Top of Records to process
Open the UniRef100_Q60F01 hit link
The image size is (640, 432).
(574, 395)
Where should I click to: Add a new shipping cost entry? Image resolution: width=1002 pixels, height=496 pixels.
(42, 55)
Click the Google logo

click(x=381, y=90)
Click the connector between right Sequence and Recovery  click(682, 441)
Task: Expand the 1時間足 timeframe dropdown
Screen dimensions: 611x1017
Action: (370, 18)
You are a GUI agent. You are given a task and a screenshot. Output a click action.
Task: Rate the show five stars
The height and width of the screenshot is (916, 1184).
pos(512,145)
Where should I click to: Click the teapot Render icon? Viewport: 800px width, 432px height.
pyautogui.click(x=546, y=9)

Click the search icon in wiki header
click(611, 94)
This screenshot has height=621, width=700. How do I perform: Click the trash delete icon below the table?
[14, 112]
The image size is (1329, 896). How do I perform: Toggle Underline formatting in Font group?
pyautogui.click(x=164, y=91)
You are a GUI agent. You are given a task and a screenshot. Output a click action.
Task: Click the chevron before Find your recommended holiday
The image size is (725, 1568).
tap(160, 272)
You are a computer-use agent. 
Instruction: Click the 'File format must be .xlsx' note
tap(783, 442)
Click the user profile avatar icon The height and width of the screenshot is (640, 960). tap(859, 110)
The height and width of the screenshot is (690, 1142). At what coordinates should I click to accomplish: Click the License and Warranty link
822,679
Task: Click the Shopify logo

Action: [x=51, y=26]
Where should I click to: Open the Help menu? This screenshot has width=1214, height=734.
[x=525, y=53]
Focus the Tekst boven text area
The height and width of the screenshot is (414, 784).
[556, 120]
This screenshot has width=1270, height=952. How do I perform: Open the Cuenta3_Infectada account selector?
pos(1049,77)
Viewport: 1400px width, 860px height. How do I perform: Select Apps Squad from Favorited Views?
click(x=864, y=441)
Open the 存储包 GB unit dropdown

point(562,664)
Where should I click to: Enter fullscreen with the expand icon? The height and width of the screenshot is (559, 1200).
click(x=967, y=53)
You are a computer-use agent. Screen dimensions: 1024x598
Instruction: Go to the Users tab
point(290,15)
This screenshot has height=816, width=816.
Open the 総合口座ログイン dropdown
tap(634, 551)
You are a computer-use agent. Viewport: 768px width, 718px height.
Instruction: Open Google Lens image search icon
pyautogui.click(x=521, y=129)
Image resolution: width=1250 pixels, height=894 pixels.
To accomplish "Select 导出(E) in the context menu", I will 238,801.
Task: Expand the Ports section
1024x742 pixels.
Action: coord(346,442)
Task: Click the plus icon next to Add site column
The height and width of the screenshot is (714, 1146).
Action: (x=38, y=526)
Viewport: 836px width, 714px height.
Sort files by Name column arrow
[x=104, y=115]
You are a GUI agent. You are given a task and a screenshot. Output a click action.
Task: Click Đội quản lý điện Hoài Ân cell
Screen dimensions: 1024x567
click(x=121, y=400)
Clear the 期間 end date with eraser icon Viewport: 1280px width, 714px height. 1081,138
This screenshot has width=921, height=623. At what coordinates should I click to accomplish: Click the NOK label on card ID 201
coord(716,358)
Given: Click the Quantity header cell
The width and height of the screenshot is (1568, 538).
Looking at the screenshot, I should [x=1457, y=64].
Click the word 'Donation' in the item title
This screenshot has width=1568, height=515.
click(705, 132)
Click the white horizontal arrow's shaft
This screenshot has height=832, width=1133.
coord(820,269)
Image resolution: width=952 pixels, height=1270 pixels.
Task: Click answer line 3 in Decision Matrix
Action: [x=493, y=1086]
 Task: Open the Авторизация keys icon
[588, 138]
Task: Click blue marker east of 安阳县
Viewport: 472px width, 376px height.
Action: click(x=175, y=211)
Bottom of Records to process
:: Task to complete ::
Beginning with the line that has "Task: Click the Shopify logo" and ending with the line that has "Task: Click the plus", set down the lines above exactly and include no others.

:: Response below ::
Task: Click the Shopify logo

Action: [x=51, y=26]
Where should I click to: Open the Help menu? This screenshot has width=1214, height=734.
[x=525, y=53]
Focus the Tekst boven text area
The height and width of the screenshot is (414, 784).
[556, 120]
This screenshot has width=1270, height=952. How do I perform: Open the Cuenta3_Infectada account selector?
pos(1049,77)
Viewport: 1400px width, 860px height. How do I perform: Select Apps Squad from Favorited Views?
click(x=864, y=441)
Open the 存储包 GB unit dropdown

point(562,664)
Where should I click to: Enter fullscreen with the expand icon? The height and width of the screenshot is (559, 1200).
click(x=967, y=53)
You are a computer-use agent. Screen dimensions: 1024x598
Instruction: Go to the Users tab
point(290,15)
This screenshot has height=816, width=816.
Open the 総合口座ログイン dropdown
tap(634, 551)
You are a computer-use agent. Viewport: 768px width, 718px height.
Instruction: Open Google Lens image search icon
pyautogui.click(x=521, y=129)
Image resolution: width=1250 pixels, height=894 pixels.
To accomplish "Select 导出(E) in the context menu", I will 238,801.
Task: Expand the Ports section
1024x742 pixels.
Action: coord(346,442)
Task: Click the plus icon next to Add site column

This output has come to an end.